What you are asked to do :: Please return every line in the entries below with the word "agent" in it.
==== Records supplied ====
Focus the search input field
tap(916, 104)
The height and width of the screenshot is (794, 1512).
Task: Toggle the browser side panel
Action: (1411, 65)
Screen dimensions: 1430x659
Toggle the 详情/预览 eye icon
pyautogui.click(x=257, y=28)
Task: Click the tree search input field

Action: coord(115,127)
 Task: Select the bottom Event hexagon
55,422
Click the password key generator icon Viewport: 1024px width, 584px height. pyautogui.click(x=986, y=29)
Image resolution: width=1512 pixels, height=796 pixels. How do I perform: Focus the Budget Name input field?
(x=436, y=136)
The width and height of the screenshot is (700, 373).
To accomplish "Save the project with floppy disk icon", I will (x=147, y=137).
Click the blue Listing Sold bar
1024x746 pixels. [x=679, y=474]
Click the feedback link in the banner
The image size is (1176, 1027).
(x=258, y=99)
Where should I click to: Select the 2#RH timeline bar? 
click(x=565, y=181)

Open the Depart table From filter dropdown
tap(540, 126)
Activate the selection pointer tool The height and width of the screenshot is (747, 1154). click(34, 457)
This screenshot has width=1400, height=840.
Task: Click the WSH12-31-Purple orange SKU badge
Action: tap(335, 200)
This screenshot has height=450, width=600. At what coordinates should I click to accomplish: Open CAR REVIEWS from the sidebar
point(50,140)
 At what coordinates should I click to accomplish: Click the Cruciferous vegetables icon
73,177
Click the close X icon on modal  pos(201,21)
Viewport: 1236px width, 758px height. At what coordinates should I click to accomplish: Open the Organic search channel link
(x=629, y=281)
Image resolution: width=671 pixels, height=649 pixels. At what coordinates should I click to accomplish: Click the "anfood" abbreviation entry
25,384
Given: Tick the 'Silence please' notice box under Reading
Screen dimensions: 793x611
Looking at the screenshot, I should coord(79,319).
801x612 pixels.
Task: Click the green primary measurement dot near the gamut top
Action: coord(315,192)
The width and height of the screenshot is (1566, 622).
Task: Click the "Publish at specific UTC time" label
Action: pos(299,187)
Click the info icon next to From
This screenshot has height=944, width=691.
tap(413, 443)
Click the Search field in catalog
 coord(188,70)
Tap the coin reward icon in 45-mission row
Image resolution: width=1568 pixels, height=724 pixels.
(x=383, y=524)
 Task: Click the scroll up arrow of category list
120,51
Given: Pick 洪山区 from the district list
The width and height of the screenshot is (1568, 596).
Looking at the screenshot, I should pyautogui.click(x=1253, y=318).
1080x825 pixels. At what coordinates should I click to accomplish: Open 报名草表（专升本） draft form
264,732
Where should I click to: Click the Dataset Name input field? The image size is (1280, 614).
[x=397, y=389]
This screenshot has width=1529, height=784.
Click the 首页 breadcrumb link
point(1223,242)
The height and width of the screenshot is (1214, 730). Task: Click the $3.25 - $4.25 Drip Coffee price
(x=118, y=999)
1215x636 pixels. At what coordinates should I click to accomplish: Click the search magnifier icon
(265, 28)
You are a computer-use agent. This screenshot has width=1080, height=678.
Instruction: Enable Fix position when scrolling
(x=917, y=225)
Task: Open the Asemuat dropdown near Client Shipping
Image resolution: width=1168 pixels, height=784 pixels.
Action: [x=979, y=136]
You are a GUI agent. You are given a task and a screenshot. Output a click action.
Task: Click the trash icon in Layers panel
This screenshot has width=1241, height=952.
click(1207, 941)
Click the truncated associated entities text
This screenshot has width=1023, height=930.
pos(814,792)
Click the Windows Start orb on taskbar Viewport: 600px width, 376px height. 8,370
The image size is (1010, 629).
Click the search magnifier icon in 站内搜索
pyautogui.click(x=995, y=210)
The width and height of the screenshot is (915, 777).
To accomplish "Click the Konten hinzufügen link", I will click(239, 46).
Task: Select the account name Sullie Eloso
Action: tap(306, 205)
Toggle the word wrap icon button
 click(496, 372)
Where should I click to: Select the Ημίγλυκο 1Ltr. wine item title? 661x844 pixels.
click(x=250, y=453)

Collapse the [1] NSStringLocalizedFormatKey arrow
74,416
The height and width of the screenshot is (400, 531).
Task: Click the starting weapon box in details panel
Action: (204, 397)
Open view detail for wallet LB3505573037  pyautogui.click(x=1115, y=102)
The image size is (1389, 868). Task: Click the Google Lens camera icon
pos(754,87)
====
Written answer ::
You are a computer-use agent. This screenshot has width=1080, height=678.
You are a GUI agent. You are given a task and a screenshot. Output a click action.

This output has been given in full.